:: PASSAGE ::
[Pacemaker] drbd 8.3.2 stacked resources controlled by pacemaker

Tue Sep 22 03:41:36 EDT 2009

Hello all,

I'm trying to build an architecture that I'm not 100% sure will work so 
I need some input on the matter. The design is:
- 4 servers (now running on test xen virtual machines)
- the servers will be divided in two separate geographical locations, 2 
servers in site A and 2 servers in site B
- each pair of servers from the same site will form a cluster
- each cluster from both sites will be linked as a stacked resource 
(stacked-on-top-of)

For this setup I'm using drbd-8.3.2-3.x86_64.rpm, 
heartbeat-3.0.0-33.2.x86_64.rpm, openais-0.80.5-15.1.x86_64.rpm, 
resource-agents-1.0-31.4.x86_64.rpm and their respective dependencies.

:: GIVEN INFORMATION ::
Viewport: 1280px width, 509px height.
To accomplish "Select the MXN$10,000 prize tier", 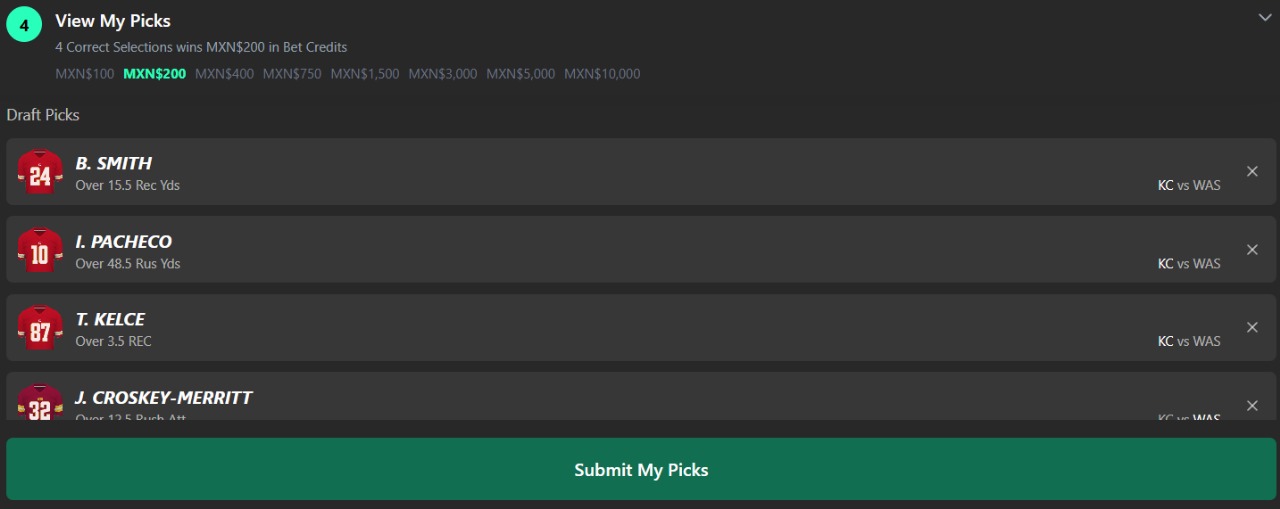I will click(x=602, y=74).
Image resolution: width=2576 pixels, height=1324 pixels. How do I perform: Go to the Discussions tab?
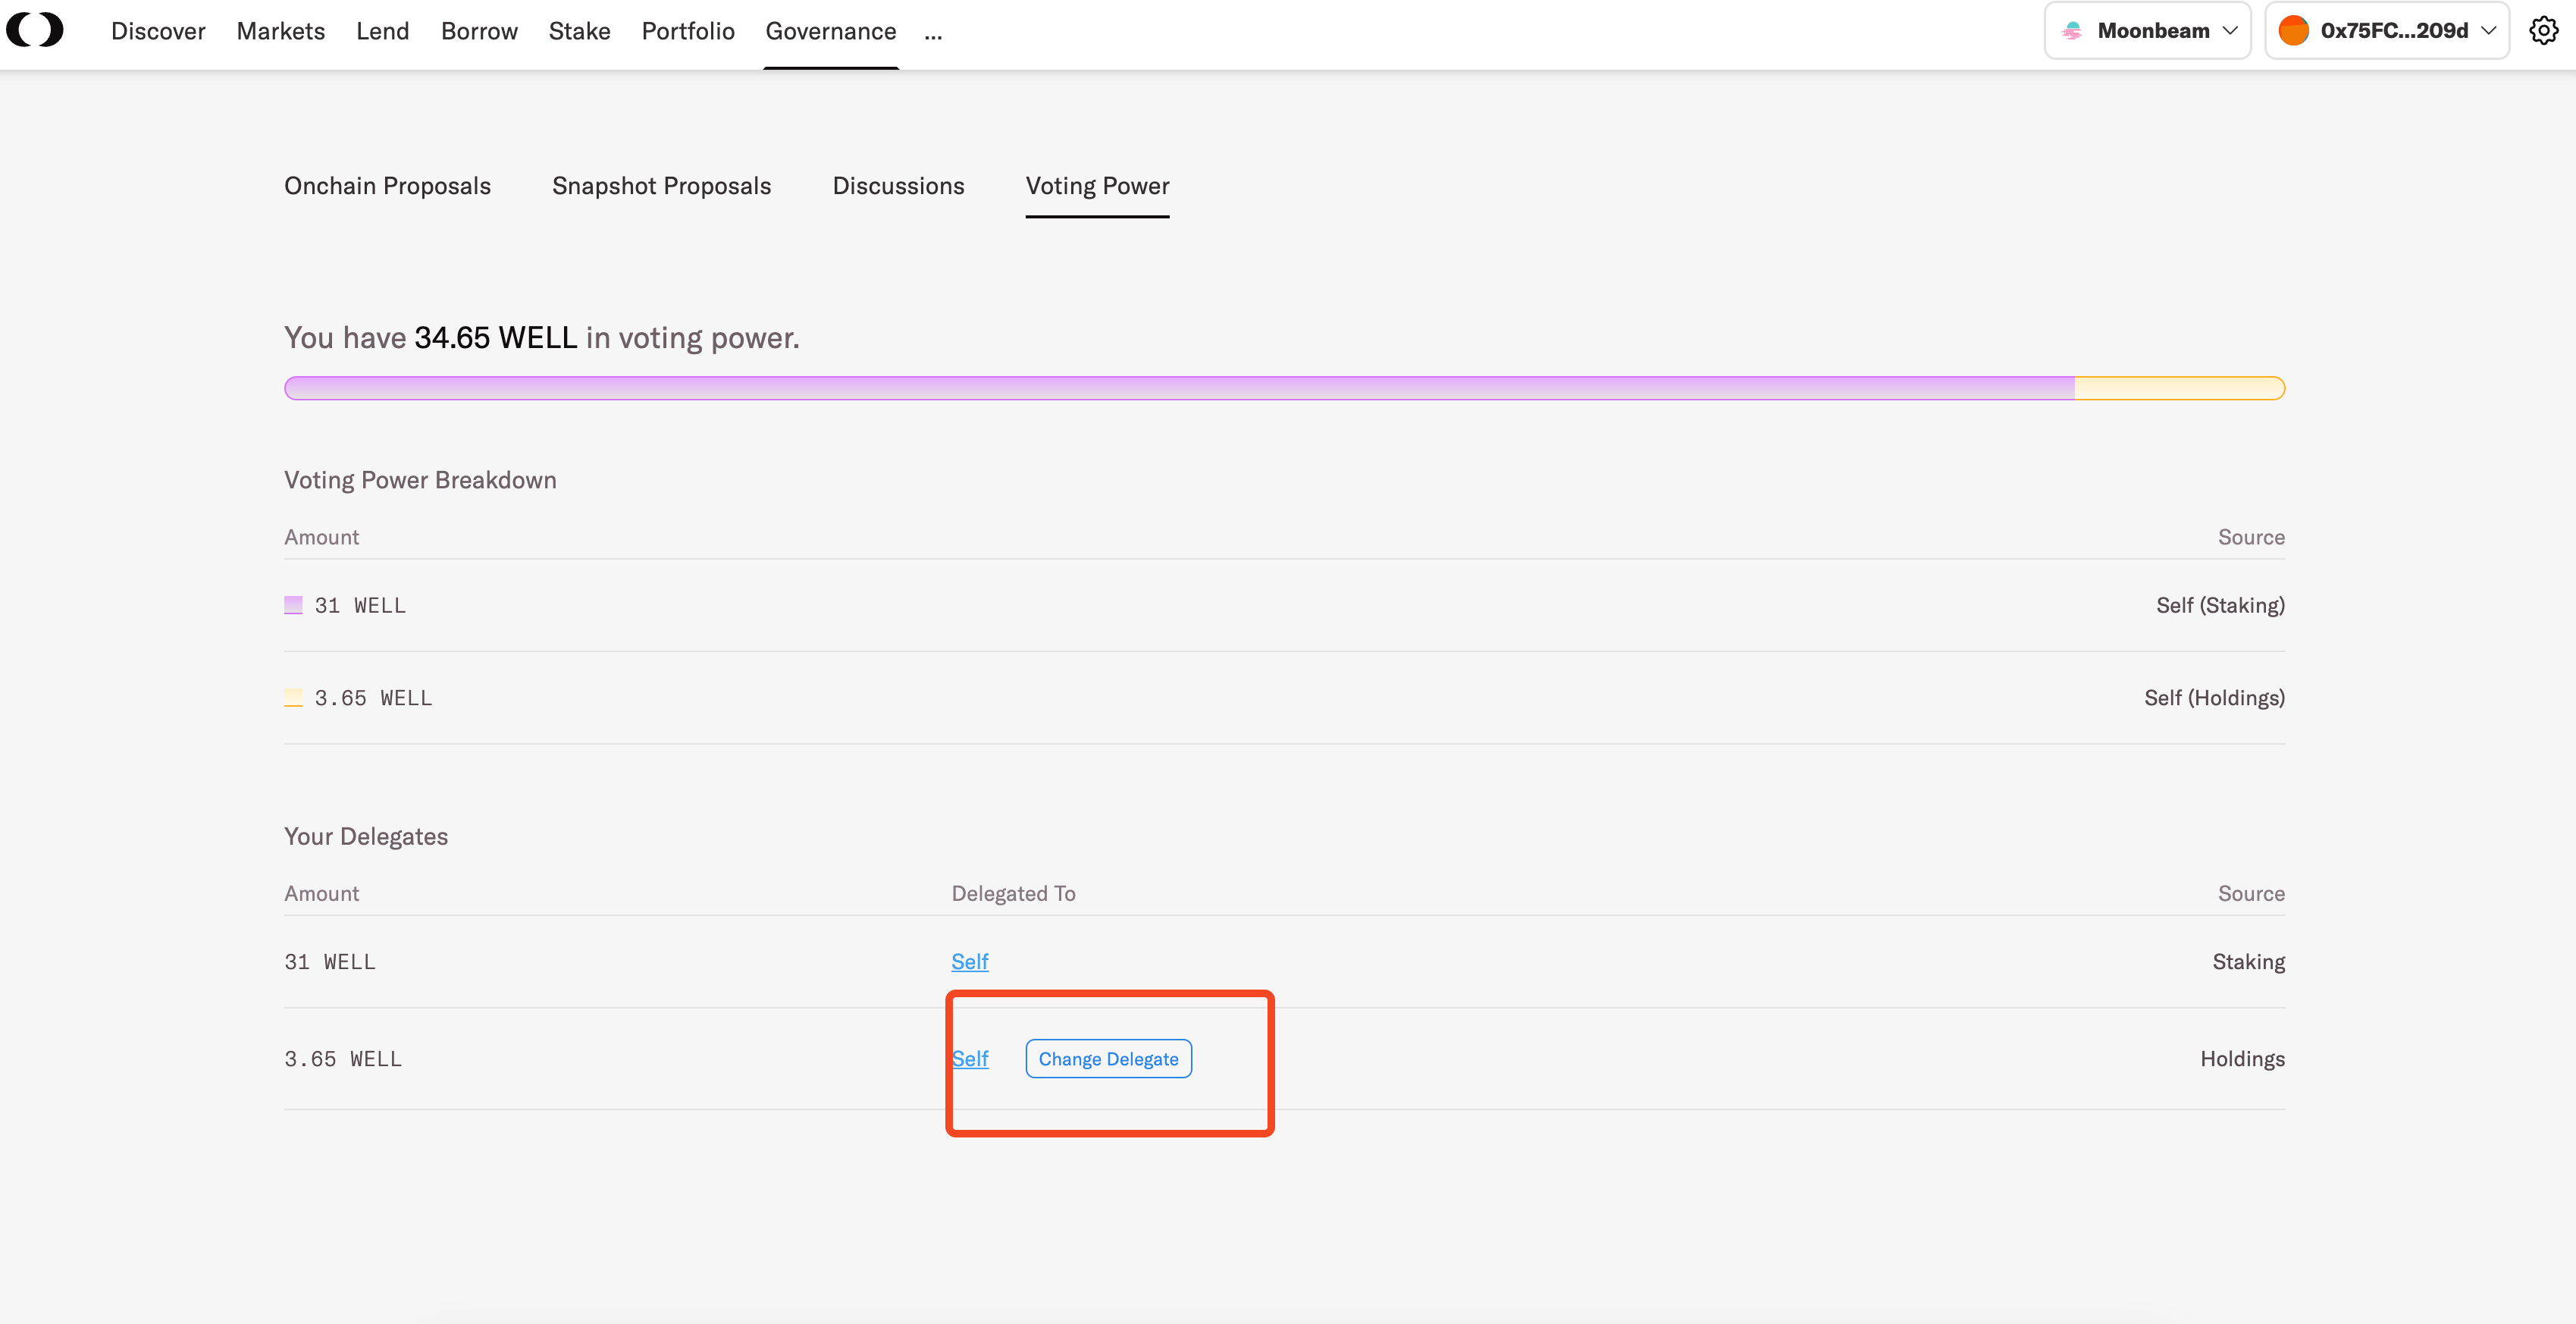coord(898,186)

:: YOUR GOAL ::
Answer these about the drbd post:
1. On what are the servers running for now?
2. What does each pair of servers from the same site form?
3. Which openais package is used for the setup?

:: EXERCISE OUTPUT ::
1. Test Xen virtual machines
2. A cluster
3. openais-0.80.5-15.1.x86_64.rpm